About the Script Language Containers¶
The Script Language Containers are getting build from several Dockerfiles which depend on each other. These Dockerfiles need to install all necessary dependencies for the script client, compile the script client and install all necessary dependencies for the flavor and the customizations of the user.
Problem Statement¶
The old-style to build the containers was slow and laborious. A single change in the dependencies required a rebuild of everything. Furthermore, essential dependencies for the script client were mixed with flavor dependent dependencies. Changes were difficult for users and could break the container. It was actual unclear which of the dependencies were essential and which were not. For some flavors it was impossible to run the build on travis, because it exceeded the maximum runtime per job of 50 minutes. The build system and the test runner were both bash scripts which were messy and difficult to maintain. They worked with background jobs to do things in parallel which convoluted the logs which made error analysis difficult. Further, the test runner left temporary files which were owned by root, because they were created by a docker container.
Design Goals¶
Easy customization of existing flavors for the user
User customizations are not able to break the container
Allowing different build steps per flavor
Separation of concern for code and Dockerfiles
Parallel builds
Partial builds
Local and remote caching
Faster development cycles for the script client
Allowing output redirection for testing of the flavor
Encapsulate running the tests and all its dependencies into docker containers or volumes.
Error resilient
Programming Model¶
exaslct
is a mix of a build system, test runner and infrastructure as
code. As such, we typically have tasks like the following one:
Build Image
Start Container
Upload something
Most of these tasks produce some kind of output, for example:
docker image
a running docker container
Often, other tasks then depend either on the output, or the action of one or more other tasks. These dependencies build a direct acyclic graph of tasks, also known as workflow.

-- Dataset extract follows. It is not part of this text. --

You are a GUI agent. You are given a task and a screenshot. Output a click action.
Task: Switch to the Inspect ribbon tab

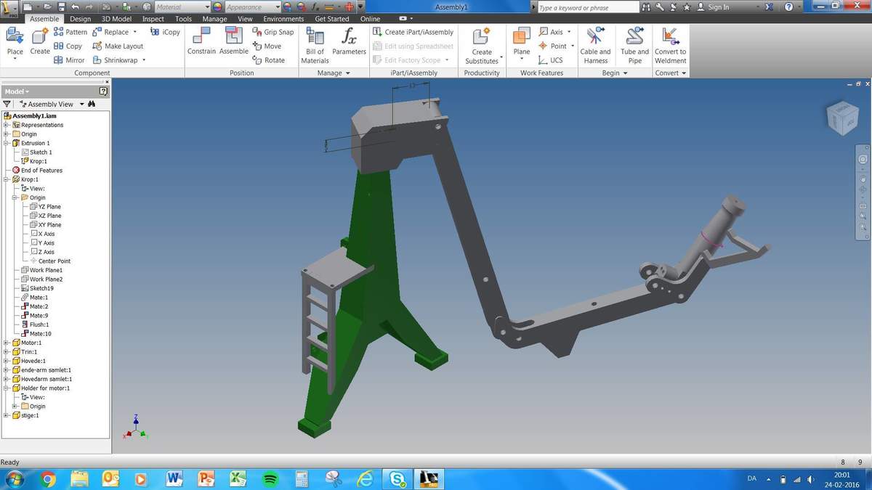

Tasks that depend on each other need to run in sequence, but tasks which are independent of each other may run in parallel. This model also allows a good separation of concern, because each Task solves one Problem.
As workflow executor, we use Luigi which was actually developed for batch data science workflows, but is suitable for other scenarios, too. Luigi describes tasks as subclasses of Luigi.Task which implements the following methods:
class TaskC(luigi.Task):
def output(self):
return Target()
def run(self):
#do somthing
pass
def requires(self):
return [TaskA(),TaskB()]
Here we describe a TaskC which depends on TaskA and TaskB defined in the
requires()
method. It does something which is specified in the run()
method. Further, it produces Target() as output. Luigi provides the
dependency resolution, scheduling and parallelization.
Besides, this static way of describing the dependencies between tasks, Luigi also provides so called dynamic dependencies, which allow more flexible patterns in special case. Especially, if the order of execution of dependencies is important, or the dependencies depend on some calculation. The dynamic dependencies allow the implementation of a fork-join pattern.
In exaslct
we use our own subclass of Luigi.Task, StoppableTask
as
base class. The StoppableTask adds profiling, recording of dependencies
for visualization or debugging and stops if any other StoppableTask
failed in the workflow.
Build Steps and Their Dependencies¶
We compose the language container from several Dockerfiles. Each Dockerfile installs dependencies for one specific purpose. We also added a separate Dockerfile flavor-customization for user specific changes. The user specific changes will be merged on filesystem basis with the resulting docker images for the script client. The merge will overwrite user specific changes that could prevent the script client from working properly.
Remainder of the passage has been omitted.